“Il consorzio Netcomm vede con favore iniziative come quella del voucher alle Pmi per l’internazionalizzazione, voluta dal Ministero dello Sviluppo economico. Una misura volta a introdurre un contributo a fondo perduto che sia di sostegno economico per la copertura di servizi erogati dalle imprese che intendono guardare ai mercati oltreconfine, favorendo l’inserimento aziendale per almeno 6 mesi di una figura specializzata, il cosiddetto ‘temporary export manager, capace di studiare, progettare e gestire i processi e i programmi sui mercati esteri. Ma chi opera nel commercio elettronico sa che, per un vero sviluppo e per la crescita dell’export, questo non basta: bisogna introdurre misure similari per lo sviluppo dell’ambiente digitale e in particolare dell’export digitale”. Lo afferma Roberto Liscia (nella foto), presidente di Netcomm, durante l’evento “eCommerce, internazionalizzazione del Made in Italy e norme non all’altezza” promosso dal Consorzio che si è tenuto alla camera dei Deputati.
“Si dovrebbe estendere il programma di sostegno economico in questo senso – prosegue Liscia – ampliando il raggio di operatività del bando al fine di offrire un supporto concreto per trasformare i processi e i contenuti dell’attività commerciale, per ricevere consulenza e per sviluppare adeguatamente la multicanalità. Le Pmi hanno bisogno di investire nel digitale per competere con il mercato, e chi si occupa di Made in Italy, allo stesso tempo, sa quanto il digitale sia ormai essenziale all’export. La politica deve farsi carico di queste necessità e deve lavorare sulla promozione del prodotto italiano, sulle stesse aziende italiane, per incentivare la loro crescita”.
“L’e-commerce rappresenta una grande opportunità per la vendita del prodotto italiano all’estero – prosegue Liscia – Il commercio elettronico italiano rappresenta non più del 4% delle vendite italiane, e le imprese che vendono online in Italia sono solo 40.000 in un contesto europeo di oltre 750.000 imprese attive sul digitale. Stiamo, finalmente, assistendo a un forte interesse delle imprese, in particolare del Made in Italy e della grande distribuzione, che si sono rese conto delle enormi opportunità che il digitale può offrire in un momento in cui i fattori recessivi stanno mettendo in discussione i modelli di business e di vendita tradizionali. Tuttavia, il commercio online del Made in Italy ha oggi difficoltà di crescita oltre confine. Il legislatore deve aprirsi a soluzioni anche importanti che portino al superamento degli ostacoli: la semplificazione normativa è una strada da percorrere, insieme alla redazione di accordi bilaterali con i paesi esteri e alla promozione della cultura in un contesto che favorisca l’inserimento di giovani studenti nelle realtà aziendali, sviluppando competenze utili all’export digitale”.

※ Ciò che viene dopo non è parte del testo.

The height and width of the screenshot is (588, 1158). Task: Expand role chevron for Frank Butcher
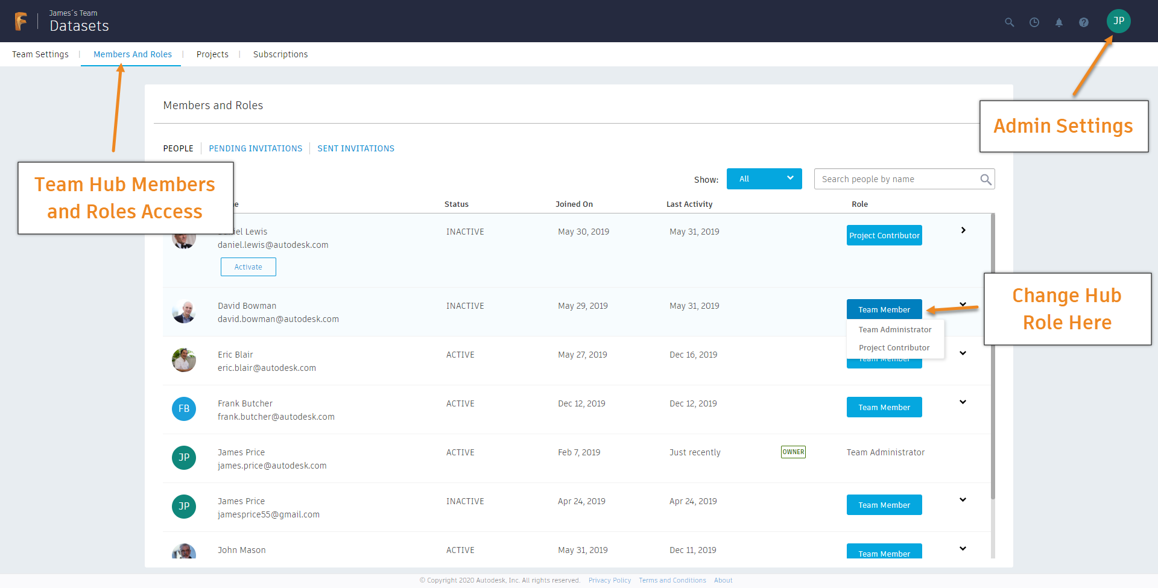(963, 402)
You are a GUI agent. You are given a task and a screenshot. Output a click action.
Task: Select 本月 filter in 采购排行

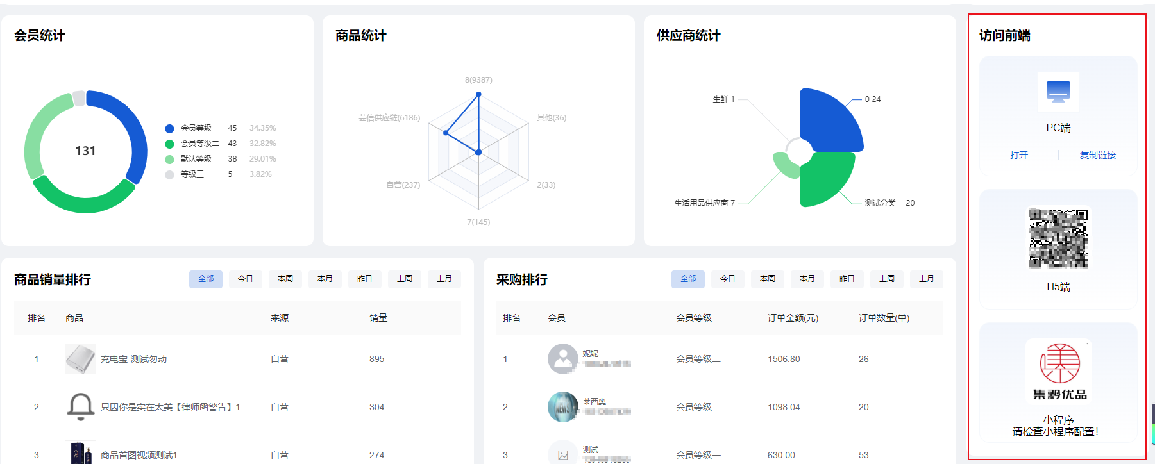point(807,279)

Tra i suggerimenti alle istituzioni italiane di Netcomm c’è quello di lavorare a livello europeo, collaborando con la Commissione, che è impegnata nella revisione delle direttive che dettano la disciplina delle vendite a distanza e del commercio elettronico. Sul sul fronte nazionale, il consorzio propone di rivedere la normativa che incide sull’e-commerce, che ha origine negli anni Novanta: “Avrebbe senso – si legge in una nota di Netcomm – la revisione della normativa fiscale in tema di accise per l’esportazione del vino, della procedura per l’iscrizione nel Vies (Vat Information Exchange System), e la revisione della regolamentazione del Codice del Consumo (come l’art. 51) laddove, per scelta italiana, le imprese si trovano a dover fronteggiare oneri informativi e di raccolta del consenso del consumatore poco adatti alla prassi dinamica delle vendite a distanza”.